- **TEXT SEGMENT**:
^^^^

2. Spec section structure (12 sections, matching the established capability-spec template)

  • §1 Purpose — frames the conformance-adapter as the spec-side authority for the fixture system; cross-references docs/governance.md §"Conformance tests" (overview), docs/conformance.md (explainer), and the new spec/conformance-adapter/spec.md (normative).
  • §2 Concepts — Fixture, Adapter, Directive, Harness primitive, Assertion shape, Invariant, Case, Invocation.
  • §3 Fixture file format — directory layout, NNN-name.{yaml,md} pair convention, numbering rules, README discovery (no required README per directory; the capability spec is the schema reference). Per-directory harness notes via fixture-header comments. The capability spec is the home for general directives that span capabilities; fixture- header comments MAY supplement with per-directory-specific harness notes when a capability's fixtures share a specialized contract that doesn't generalize. Worked example: spec/observability/conformance/001-otel-basic-trace.yaml opens with a comment block documenting the per-capability harness contract (in-memory OTel SpanExporter, private TracerProvider per spec §6 isolation, caller_correlation_id / detached_subgraphs / mock_llm / etc. optional config blocks, the <uuid> / <any-string> / <trace_id_X> placeholder syntax). That header is normative for the observability fixture suite even though it isn't part of the capability spec. The conformance-adapter spec describes the general directive surface; per-directory fixture-header notes describe specialized harness wiring that only applies inside that directory.
  • §4 Fixture YAML schema — top-level shape (single-case form), cases: multi-case form, invocations: multi-invocation form, version pinning (the conformance-adapter version a fixture targets MAY be declared in a conformance_version: top-level key; defaults to whatever the spec version is at the time the fixture was authored).
  • §5 Directive vocabulary — enumerated by category (sub-sections §5.1-§5.9):
  • §5.1 Node behavior directives — update, update_pure, update_from_field, raises, suspend_with_descriptor, conditional_suspend, pre_next_calls_suspend_with_descriptor, invoke_drain_events_for, wrap_with_middleware, augment_metadata, augment_metadata_from_field, capture_invocation_metadata_into.

^^^^

- **WHAT THE TASK REQUIRES**: Reproduce the spec section structure from "2. Spec section" to "Invariant, Case, Invocation.", changing "Harness primitive" to "Test primitive".

- **GIVEN INFORMATION**:

^^^^

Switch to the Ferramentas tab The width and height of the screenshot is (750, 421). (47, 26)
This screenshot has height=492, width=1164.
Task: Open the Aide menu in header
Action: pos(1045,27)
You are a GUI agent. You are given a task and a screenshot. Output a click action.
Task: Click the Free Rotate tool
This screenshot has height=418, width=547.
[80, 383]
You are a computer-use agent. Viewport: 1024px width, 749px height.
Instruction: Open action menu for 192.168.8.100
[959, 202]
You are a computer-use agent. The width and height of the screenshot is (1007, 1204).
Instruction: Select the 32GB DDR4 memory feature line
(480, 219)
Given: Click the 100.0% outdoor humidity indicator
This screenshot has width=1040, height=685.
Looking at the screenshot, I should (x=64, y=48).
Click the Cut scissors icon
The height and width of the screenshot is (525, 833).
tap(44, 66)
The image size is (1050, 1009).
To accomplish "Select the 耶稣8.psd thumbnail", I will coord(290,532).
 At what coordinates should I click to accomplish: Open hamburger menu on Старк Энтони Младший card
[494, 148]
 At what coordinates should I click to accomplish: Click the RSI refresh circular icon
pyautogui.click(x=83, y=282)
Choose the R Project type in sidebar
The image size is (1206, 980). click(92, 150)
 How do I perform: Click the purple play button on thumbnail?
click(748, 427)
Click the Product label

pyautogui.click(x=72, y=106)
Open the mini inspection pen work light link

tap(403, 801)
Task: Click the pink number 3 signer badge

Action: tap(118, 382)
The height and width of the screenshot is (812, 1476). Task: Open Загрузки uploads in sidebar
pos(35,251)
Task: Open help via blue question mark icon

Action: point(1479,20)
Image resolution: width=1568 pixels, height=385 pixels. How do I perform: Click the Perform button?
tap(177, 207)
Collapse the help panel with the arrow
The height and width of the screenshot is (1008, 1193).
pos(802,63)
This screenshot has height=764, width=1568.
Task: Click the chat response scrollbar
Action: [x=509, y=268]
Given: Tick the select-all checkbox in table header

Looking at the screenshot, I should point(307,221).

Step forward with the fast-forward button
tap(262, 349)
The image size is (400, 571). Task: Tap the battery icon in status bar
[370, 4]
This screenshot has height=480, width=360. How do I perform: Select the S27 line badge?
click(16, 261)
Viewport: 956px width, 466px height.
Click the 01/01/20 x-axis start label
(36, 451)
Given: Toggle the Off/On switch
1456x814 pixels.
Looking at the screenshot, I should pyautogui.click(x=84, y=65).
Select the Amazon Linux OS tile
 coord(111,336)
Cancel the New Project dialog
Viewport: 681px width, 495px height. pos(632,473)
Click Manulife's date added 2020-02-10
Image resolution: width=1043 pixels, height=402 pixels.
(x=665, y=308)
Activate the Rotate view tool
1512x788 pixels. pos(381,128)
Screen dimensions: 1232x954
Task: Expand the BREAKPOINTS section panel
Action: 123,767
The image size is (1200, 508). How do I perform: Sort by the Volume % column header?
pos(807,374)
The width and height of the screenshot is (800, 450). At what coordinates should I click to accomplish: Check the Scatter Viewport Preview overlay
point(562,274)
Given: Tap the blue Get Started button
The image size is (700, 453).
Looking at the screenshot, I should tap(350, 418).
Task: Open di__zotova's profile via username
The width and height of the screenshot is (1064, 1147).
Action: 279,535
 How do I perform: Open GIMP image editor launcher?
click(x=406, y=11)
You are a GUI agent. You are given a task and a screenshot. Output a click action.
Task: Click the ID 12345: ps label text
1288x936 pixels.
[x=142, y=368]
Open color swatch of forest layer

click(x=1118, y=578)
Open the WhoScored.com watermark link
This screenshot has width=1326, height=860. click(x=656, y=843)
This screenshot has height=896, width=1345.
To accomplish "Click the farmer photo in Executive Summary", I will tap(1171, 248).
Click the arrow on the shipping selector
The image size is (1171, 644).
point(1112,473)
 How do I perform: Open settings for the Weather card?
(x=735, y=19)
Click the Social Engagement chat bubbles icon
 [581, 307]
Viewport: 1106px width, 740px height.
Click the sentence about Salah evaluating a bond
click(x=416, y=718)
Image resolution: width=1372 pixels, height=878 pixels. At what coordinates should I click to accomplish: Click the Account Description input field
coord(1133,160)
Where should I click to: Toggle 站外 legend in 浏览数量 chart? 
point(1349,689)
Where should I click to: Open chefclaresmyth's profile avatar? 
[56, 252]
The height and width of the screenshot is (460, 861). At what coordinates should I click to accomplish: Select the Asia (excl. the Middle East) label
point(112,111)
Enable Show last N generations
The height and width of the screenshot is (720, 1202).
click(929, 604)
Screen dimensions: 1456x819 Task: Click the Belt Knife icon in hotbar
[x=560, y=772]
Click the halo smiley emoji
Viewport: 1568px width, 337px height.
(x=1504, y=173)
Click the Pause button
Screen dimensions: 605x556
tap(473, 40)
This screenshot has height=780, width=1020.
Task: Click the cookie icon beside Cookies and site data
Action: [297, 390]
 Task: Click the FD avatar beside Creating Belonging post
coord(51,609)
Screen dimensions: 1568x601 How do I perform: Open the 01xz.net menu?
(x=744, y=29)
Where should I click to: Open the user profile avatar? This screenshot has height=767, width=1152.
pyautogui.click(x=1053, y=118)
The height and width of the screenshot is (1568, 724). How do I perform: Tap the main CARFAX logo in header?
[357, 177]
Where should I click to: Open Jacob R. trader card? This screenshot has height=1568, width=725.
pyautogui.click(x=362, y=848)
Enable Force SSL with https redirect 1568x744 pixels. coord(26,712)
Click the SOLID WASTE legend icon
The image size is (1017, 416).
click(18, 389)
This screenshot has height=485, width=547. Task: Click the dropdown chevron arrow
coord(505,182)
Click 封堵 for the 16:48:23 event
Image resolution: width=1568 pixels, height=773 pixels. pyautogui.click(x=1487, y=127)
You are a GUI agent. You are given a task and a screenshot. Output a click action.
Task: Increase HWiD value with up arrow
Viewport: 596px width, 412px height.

^^^^

- **OUTPUT OF THE TASK**:
2. Spec section structure (12 sections, matching the established capability-spec template)

  • §1 Purpose — frames the conformance-adapter as the spec-side authority for the fixture system; cross-references docs/governance.md §"Conformance tests" (overview), docs/conformance.md (explainer), and the new spec/conformance-adapter/spec.md (normative).
  • §2 Concepts — Fixture, Adapter, Directive, Test primitive, Assertion shape, Invariant, Case, Invocation.